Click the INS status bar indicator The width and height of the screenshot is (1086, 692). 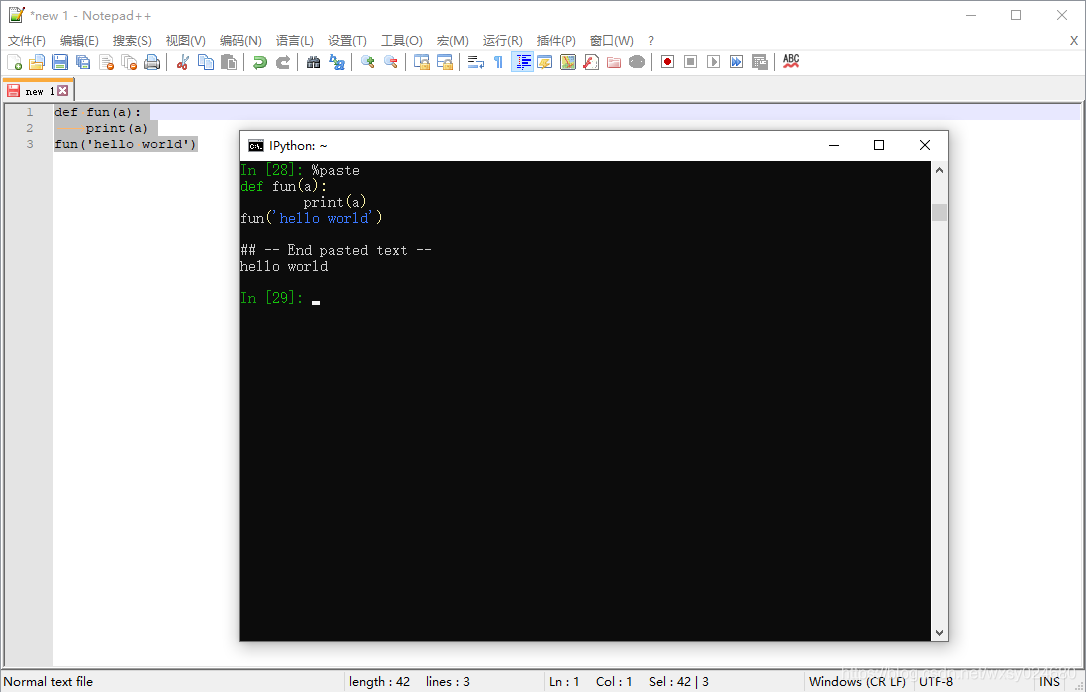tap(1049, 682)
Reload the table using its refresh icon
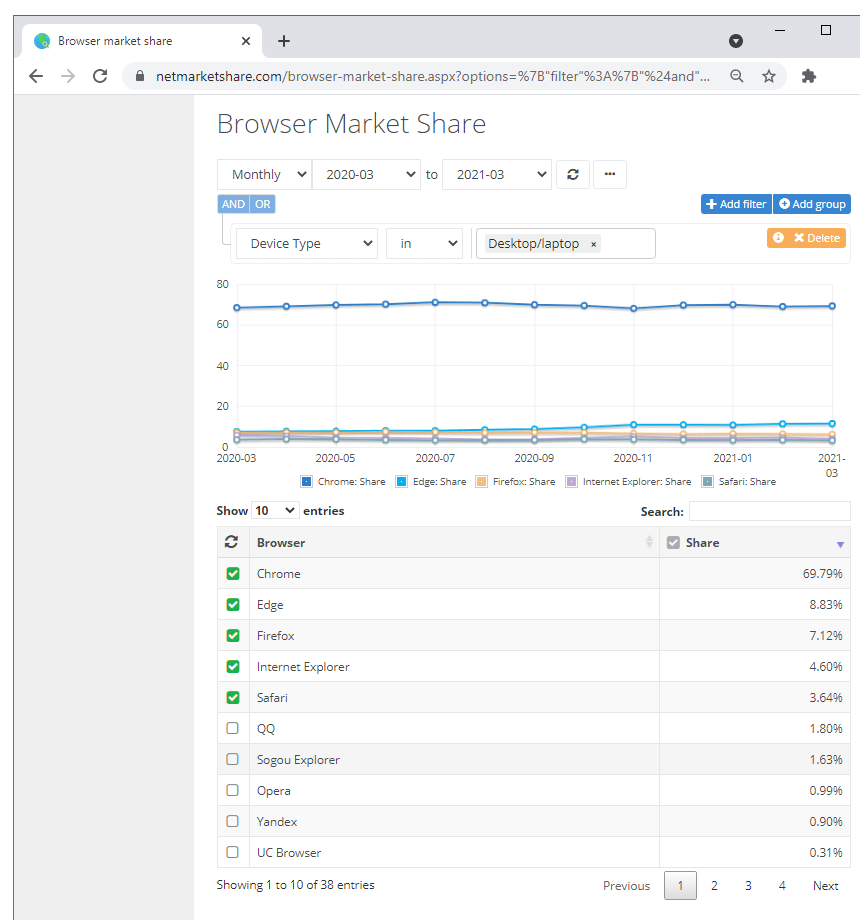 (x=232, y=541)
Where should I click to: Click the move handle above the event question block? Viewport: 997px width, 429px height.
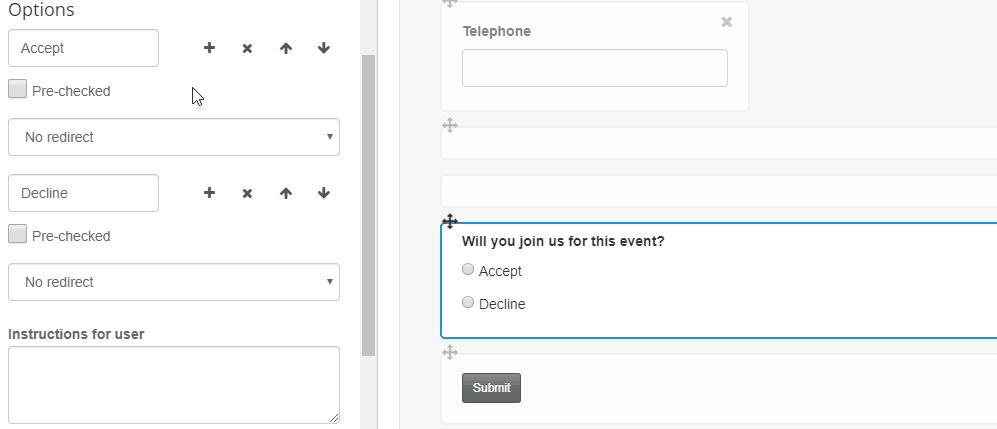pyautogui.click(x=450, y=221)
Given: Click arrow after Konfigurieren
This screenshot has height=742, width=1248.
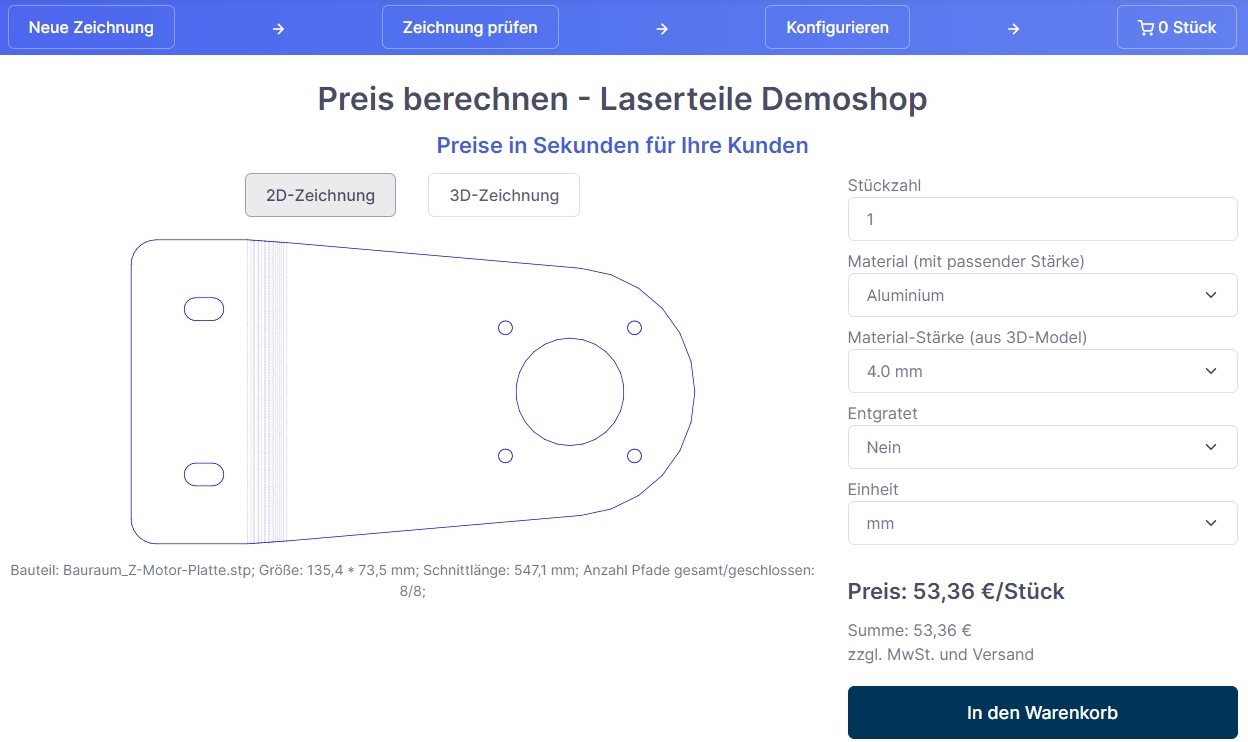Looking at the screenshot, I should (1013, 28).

> Your task:
Exactly those lines that run from the line holding "Reload the table using its refresh icon" to the end of the listing above, both included, are to be reproduced, with pictures left out.

> Output:
Reload the table using its refresh icon
 (x=232, y=541)
Where should I click to: Click the move handle above the event question block? Viewport: 997px width, 429px height.
pyautogui.click(x=450, y=221)
Given: Click arrow after Konfigurieren
This screenshot has height=742, width=1248.
Looking at the screenshot, I should (1013, 28).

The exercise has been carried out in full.